You’ve got to give credit to the Northwestern State and Louisiana Christian University baseball teams for a pair of big upset victories last week.
On the same night, Tuesday, April 22, the two central Louisiana teams pulled off huge college baseball shockers. They recall some other upsets in each school’s past that are hard to top.
But that comes later.
Last week, Northwestern’s Demons pounded seventh-ranked LSU in a run-rule victory – the equivalent of a technical knockout in boxing – with a 13-3 victory in seven innings. NSU has beaten LSU in baseball several times in the last three-plus decades. But this was the first time in LSU baseball history that the Tigers – who won a SEC series against No. 5 Tennessee over the weekend — suffered a run-rule defeat by a non-conference opponent at home.
First. Time. Ever. Those three words give that triumph a distinction that is worth savoring by all involved.
LCU’s Wildcats, meanwhile, while not claiming a “first-time-ever” achievement, notched their first triumph over an NCAA Division I foe in 17 seasons, stunning McNeese State, 4-3. The last time they’d pulled off such a win – also under head coach Mike Byrnes — was in 2008 when they upset Nicholls State in Pineville, 8-3.

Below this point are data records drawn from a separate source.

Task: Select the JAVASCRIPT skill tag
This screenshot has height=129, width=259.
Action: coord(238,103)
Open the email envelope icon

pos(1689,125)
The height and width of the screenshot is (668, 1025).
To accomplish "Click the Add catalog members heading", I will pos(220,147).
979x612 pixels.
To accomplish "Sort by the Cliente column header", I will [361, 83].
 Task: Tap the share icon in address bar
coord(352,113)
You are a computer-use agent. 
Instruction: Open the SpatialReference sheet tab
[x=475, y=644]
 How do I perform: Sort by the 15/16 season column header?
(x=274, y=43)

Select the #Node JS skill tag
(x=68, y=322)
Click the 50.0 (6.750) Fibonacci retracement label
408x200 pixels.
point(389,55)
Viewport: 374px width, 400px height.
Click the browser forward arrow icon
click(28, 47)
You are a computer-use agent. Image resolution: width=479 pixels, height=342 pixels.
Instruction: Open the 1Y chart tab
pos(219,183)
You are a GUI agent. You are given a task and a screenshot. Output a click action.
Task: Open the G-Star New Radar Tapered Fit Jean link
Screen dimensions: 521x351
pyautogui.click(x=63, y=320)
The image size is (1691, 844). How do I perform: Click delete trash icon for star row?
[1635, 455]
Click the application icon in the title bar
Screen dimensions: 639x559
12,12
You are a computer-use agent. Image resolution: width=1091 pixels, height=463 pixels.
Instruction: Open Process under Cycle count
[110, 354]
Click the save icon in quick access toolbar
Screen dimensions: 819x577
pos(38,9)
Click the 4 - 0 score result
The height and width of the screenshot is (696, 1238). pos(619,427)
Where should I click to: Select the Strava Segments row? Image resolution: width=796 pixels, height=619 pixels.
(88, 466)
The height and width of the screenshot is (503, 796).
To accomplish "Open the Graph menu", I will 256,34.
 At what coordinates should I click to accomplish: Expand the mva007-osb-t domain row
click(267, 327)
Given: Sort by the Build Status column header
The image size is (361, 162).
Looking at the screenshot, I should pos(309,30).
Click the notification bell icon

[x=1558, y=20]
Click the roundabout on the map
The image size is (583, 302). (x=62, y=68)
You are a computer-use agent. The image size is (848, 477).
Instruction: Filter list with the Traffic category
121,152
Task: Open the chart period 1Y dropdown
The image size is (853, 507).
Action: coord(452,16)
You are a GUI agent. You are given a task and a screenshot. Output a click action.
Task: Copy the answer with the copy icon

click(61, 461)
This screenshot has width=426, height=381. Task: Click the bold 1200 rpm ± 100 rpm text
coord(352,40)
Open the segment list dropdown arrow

McNeese is no slouch. The Cowboys won their 30th game of the season over the past weekend, and they entered the game on their homefield as the 11th-best mid-major team in all of NCAA Division I baseball, according to 11Point7.com, a popular college baseball podcast.
But when it comes to upsets in LCU’s sports history, one of the best was a stunning 55-54 road basketball victory on Jan. 7, 1978 by Allgood’s NAIA Tournament-bound Wildcats over Coach Don Haskins’ NCAA Division I Texas-El Paso team.
Yet, nothing can top what happened on a Tuesday night in March of 1994.
A struggling LC baseball team, then competing in the NAIA, went to Baton Rouge and shocked the eighth-ranked team in NCAA Division I and the reigning national champions from LSU, by a 7-5 score.
It’s one of many achievements that got Billy Allgood, the iconic LC coach in basketball and baseball for many years, elected to the Louisiana Sports Hall of Fame. After the game, he called it the “most amazing” win he had ever been a part of at LC, and he’d been coaching there since 1958.
“To tell you I thought we had a good chance of winning would be a lie,” Allgood said at the time. His team had not been playing well or with much passion before that game, but on that night, they played exceptionally well. LC won the game with an infield of nothing but freshmen, and they also had a freshman starter in right field. Sophomore pitcher Brian Madigan earned the win, relieving junior ace Lester Fontenot.
When it comes to famous upsets in NSU sports history, you might think of the 27-24 overtime football win in 2001 at TCU engineered by quarterback Craig Nall, the ASH product. Better than that is the 2006 NCAA Tournament basketball upset of Big Ten champion and third-seeded Iowa, 64-63, thanks to 18 points from Boyce native Clifton Lee, and Jermaine Wallace’s game-winning three-point shot with a half-second remaining.
That’s hard to beat, right? Nah.
The most amazing upset in NSU sports history in any sport happened at the 1981 NCAA Track & Field Championships at LSU’s Bernie Moore Stadium. The foursome of Victor Oatis of Winnsboro, Joe Delaney of Haughton, Mario Johnson of Timpson, Texas, and Mark Duper of Moreauville, coached by Jerry Dyes, won the NCAA title in the 4×100-meter relay.
Those four young men, all who hailed from within 100 miles of Northwestern, won against a field that was among the strongest ever. It featured the likes of Heisman Trophy winner Herschel Walker and world class sprinter Mel Lattany of Georgia. Other world class sprinters included Willie Gault of Tennessee and Ron Brown of Arizona State, who went on to win an Olympic gold medal in the 1984 Summer Games in the 4×100 relay. There were powerhouse teams from San Jose State, Arizona State, Florida State, Arizona, Ohio State and Baylor.
Adding to the panache of the surprising crown is that Northwestern is still the only school that competes at the FCS (formerly known as Division I-AA) level in football that has won a relay title at either the NCAA Division I Indoor or Outdoor Championships.
Dyes, a Shreveport native who coached that legendary NSU team, also coached NCAA shot put champion John Campbell of Louisiana Tech in 1985 and he coached Division II power Abilene Christian to runner-up finishes at the 1992 Indoors and Outdoors National Championships.
In 2006, on the 25th anniversary of the Demons’ 4×100-meter relay championship, he said, “I’ve coached for over 40 years and professionally for 32 years, and it’s the greatest experience of my coaching career.”